A Novaya Gazeta, uma publicação com mais de 30 anos de história, decidiu continuar a operar na Rússia após o início da invasão em grande escala da Ucrânia, por entre a censura militar imposta pelo Kremlin. A 1 de março de 2022, o conselho editorial afirmou que tinha sondado os seus leitores sobre se deveria continuar a funcionar perante a exigência das autoridades de que ele e outros meios de comunicação independentes "retirassem materiais que descrevessem as hostilidades em território ucraniano como guerra, agressão ou invasão". 94% dos inquiridos pediram para não fechar o jornal e para trabalhar cumprindo as exigências das autoridades. Pouco antes, o Serviço Federal de Supervisão de Comunicações, Tecnologia da Informação e Meios de Comunicação de Massa, sob a ameaça de bloqueio, exigiu que os meios de comunicação social russos utilizassem apenas informações oficiais russas na sua cobertura da invasão da Ucrânia.

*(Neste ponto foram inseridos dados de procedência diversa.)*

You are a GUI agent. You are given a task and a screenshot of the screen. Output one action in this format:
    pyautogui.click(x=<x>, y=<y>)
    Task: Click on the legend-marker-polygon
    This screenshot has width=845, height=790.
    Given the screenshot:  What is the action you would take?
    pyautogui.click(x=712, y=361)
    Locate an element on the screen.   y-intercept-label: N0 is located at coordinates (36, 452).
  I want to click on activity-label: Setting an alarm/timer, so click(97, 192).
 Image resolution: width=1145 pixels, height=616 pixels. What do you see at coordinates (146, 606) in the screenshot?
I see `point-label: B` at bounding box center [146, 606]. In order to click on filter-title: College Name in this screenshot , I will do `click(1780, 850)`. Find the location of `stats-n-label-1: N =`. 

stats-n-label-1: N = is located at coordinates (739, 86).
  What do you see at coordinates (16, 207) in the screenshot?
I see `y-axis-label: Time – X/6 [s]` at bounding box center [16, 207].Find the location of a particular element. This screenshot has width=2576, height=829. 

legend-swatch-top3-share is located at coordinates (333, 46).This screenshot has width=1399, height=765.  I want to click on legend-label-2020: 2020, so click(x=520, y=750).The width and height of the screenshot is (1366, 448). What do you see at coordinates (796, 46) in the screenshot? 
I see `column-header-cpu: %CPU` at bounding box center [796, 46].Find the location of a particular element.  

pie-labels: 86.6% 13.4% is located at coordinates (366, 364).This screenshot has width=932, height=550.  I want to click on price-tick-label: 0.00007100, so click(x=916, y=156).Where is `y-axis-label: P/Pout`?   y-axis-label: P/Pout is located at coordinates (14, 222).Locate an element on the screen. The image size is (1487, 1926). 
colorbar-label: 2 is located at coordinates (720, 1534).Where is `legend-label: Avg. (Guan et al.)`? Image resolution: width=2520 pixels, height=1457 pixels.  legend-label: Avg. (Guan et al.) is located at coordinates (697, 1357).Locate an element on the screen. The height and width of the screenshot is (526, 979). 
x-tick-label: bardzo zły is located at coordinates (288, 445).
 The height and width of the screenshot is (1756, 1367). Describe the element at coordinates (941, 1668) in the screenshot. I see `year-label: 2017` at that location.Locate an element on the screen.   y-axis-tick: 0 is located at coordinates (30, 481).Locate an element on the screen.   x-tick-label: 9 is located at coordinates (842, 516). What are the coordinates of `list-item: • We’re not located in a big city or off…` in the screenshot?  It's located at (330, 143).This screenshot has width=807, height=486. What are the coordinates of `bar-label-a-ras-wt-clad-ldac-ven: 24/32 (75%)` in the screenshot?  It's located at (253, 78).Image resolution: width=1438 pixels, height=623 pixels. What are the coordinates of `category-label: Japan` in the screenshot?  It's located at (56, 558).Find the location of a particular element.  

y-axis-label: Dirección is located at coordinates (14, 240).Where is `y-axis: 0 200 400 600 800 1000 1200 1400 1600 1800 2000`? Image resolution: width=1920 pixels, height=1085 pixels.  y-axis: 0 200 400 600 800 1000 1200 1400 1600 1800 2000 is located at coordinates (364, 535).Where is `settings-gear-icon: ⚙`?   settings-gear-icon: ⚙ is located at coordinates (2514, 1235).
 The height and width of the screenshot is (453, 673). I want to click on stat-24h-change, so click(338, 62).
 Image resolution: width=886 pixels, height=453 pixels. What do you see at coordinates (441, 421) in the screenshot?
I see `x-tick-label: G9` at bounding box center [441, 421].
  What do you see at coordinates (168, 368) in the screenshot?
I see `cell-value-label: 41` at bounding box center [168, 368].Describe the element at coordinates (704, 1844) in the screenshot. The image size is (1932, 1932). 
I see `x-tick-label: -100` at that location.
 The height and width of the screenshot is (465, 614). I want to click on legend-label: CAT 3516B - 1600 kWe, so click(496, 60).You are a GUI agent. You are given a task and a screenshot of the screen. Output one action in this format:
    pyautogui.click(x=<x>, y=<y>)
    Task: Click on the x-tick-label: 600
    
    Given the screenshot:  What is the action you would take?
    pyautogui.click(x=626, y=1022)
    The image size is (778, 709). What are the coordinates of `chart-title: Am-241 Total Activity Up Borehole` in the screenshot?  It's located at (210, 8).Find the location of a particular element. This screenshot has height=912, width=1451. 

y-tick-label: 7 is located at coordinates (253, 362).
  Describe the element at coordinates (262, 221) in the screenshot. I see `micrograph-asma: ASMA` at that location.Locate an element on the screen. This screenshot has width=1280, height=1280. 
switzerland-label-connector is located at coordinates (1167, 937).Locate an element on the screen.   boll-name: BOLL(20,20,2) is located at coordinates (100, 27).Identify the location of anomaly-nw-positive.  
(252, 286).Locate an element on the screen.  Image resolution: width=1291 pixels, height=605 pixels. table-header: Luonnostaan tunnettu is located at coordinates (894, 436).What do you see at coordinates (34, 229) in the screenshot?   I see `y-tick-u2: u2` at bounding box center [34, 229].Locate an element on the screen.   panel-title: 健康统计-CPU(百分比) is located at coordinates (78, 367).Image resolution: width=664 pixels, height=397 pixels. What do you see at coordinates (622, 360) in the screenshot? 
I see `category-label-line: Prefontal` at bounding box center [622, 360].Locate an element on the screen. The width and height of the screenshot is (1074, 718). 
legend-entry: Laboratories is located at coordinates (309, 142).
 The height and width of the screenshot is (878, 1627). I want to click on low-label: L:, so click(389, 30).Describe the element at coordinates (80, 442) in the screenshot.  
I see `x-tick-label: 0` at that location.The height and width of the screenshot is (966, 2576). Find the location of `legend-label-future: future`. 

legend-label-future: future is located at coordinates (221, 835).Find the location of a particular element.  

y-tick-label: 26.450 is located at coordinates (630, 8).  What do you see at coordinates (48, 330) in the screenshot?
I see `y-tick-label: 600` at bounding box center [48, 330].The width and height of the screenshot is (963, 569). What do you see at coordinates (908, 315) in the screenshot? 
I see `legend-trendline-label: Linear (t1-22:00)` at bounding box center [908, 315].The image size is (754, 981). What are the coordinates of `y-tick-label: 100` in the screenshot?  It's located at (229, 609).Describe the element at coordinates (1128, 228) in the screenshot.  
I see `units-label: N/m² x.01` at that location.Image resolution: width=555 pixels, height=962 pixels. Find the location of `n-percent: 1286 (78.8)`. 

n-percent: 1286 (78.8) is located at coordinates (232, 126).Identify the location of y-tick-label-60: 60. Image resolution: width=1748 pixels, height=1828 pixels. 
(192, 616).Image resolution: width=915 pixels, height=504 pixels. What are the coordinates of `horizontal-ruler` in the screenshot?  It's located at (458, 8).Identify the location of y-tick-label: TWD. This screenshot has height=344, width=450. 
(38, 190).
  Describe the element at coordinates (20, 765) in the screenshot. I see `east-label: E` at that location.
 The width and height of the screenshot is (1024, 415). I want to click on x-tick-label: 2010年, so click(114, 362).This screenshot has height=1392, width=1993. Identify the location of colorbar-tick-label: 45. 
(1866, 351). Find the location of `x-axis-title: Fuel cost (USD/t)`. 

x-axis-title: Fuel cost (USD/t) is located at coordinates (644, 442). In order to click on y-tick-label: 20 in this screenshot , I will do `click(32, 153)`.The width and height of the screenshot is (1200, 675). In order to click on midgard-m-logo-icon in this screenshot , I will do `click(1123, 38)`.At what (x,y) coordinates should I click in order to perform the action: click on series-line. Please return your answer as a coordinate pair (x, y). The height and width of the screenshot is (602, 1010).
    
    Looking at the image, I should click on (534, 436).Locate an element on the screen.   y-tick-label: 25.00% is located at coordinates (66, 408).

A 28 de março, a Novaya Gazeta afirmou que continuava a ser obrigada a suspender o seu trabalho devido às ameaças do Roskomnadzor. De facto, as actividades da publicação prosseguiram noutros formatos. O então chefe de redação, Dmitry Muratov, laureado com o Prémio Nobel da Paz, foi posteriormente inscrito no registo de "agentes estrangeiros" e abandonou o cargo de direção na publicação.
Alguns dos jornalistas da Novaya, que deixaram a Rússia com o início da guerra, criaram uma publicação independente na Letónia, a Novaya Gazeta Europa. O conselho de redação salientou que não se trata de uma sucursal, mas de um projeto separado destinado a "pessoas que lêem russo e partilham valores europeus". A Novaya Gazeta Europa" foi declarada uma organização "indesejável" na Rússia.
A Novaya Gazeta é publicada desde 1993. A sua redação tem sido regularmente reconhecida com prémios internacionais de jornalismo de investigação e de direitos humanos.
O jornal empregava a jornalista Anna Politkovskaya, que trabalhou sobre as violações dos direitos humanos na Chechénia e era uma dura crítica de Vladimir Putin. Politkovskaya foi morta a tiro na entrada da sua própria casa em 2006. Os autores do assassínio nunca foram identificados.